Ticks belong to the spider family (arachnids) as you can see on the eight legs of an adult tick. Insects only have six legs and many species have wings too.
There are over 800 species of ticks known worldwide. Ticks are ectoparasites (living on, instead of inside a host). They do bite a host animal – small mammals, birds, and sometimes reptiles and amphibians to feed on their blood.
Ticks can be carriers of a number of dangerous diseases that may spread to both humans and animals. Almost all ticks belong to one of two major families, the Ixodidae or hard ticks, which are difficult to crush, and the Argasidae or soft ticks.
What are Ticks?
Ticks are small spider-like creatures that feed on the blood of other animals. Ticks go through different stages of development. At each stage, they will need at least one meal of blood to progress to the next stage.

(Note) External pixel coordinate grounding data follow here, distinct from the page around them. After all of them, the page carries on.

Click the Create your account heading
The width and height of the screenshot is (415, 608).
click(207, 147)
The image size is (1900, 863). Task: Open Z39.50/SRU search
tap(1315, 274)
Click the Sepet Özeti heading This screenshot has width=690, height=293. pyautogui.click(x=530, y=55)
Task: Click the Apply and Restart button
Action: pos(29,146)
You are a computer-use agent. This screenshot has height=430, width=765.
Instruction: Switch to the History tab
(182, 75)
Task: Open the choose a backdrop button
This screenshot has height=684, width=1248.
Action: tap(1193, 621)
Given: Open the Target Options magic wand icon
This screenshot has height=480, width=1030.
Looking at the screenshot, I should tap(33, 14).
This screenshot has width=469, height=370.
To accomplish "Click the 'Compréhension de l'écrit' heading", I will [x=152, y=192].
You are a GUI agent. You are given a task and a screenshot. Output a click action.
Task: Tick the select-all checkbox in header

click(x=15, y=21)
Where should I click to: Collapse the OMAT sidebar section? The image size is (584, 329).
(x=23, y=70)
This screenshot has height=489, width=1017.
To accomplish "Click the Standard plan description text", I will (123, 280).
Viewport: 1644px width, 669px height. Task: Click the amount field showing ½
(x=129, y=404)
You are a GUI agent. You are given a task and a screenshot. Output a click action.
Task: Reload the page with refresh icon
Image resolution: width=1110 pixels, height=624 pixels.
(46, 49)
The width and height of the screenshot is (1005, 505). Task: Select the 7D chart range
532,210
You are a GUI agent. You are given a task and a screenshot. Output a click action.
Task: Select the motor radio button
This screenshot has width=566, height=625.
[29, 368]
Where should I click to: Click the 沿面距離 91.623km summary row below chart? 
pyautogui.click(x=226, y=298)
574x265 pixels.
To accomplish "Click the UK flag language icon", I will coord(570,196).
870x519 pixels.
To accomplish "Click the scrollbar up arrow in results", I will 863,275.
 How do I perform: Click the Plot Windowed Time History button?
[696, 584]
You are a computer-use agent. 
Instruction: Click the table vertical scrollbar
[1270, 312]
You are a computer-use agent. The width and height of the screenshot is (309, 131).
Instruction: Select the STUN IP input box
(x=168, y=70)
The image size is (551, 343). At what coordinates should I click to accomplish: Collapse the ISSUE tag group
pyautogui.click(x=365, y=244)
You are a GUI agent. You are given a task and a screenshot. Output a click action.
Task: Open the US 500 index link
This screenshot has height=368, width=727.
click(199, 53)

The development of a tick begins when a Larvae hatches from one of the numerous eggs laid by a female tick. The larvae with a size of less than half a millimeter can hardly be seen with the naked eye. All a tick larva does is sit and wait for a suitable host to come close enough, it can be a small animal or a bird. When it has successfully transferred to a host it looks for a bite site, pierces a hole in the skin and begins to feed. After this first blood meal, the larva leaves its host and molts into a nymph.
The sexless Nymph can spend months or years free-living in the undergrowth waiting again for another host and for another blood meal, after which again it will detach itself from the host. Depending on the tick species it may go through several nymph stages before it molts into a sexually mature adult tick.
The adult tick will again sit and wait for a host. This waiting actually is known as “questing”. Ticks seem to live a boring life as they spend most of it questing on the ground, in the undergrowth, on shrubs or grasses.
The female Adult tick needs the blood of the host to produce up to 3,000 eggs. A full-bodied female tick weighs almost 200 times as much as a hungry tick. To take up so much blood may take the female tick up to 10 days before voluntarily leaving her victim. The male tick can fertilize the eggs of the female without any further blood meal.
Tick Bite – What Does A Tick Bite Look Like?
The tick bite is actually not a bite but a small puncture wound. As long as the tick is still attached, it is obviously easy to recognize as a tick bite.
When the tick is done feeding, which can take a couple of days, it will just fall off. The tick bite then looks like a tiny puncture wound in the skin.
If it does not become inflamed or other wound complications occur then it usually heals quickly. The bite site must be observed for infection or any other complications.
How Do Ticks Feed?
When a host is found, the tick may walk around for a couple of hours until it finds a suitable bite site. It then cuts through the skin with its jaw claws and anchors its “harpoon-like spike” (the hypostome) into the wound. The small wound cuts capillaries from which blood flows, a tick is a so-called pool feeder. Before taking blood in, the tick releases a saliva secret, which contains several important components.
- A coagulation inhibitor, which prevents clogging of the spike (hypostome) and increases blood flow to the puncture site.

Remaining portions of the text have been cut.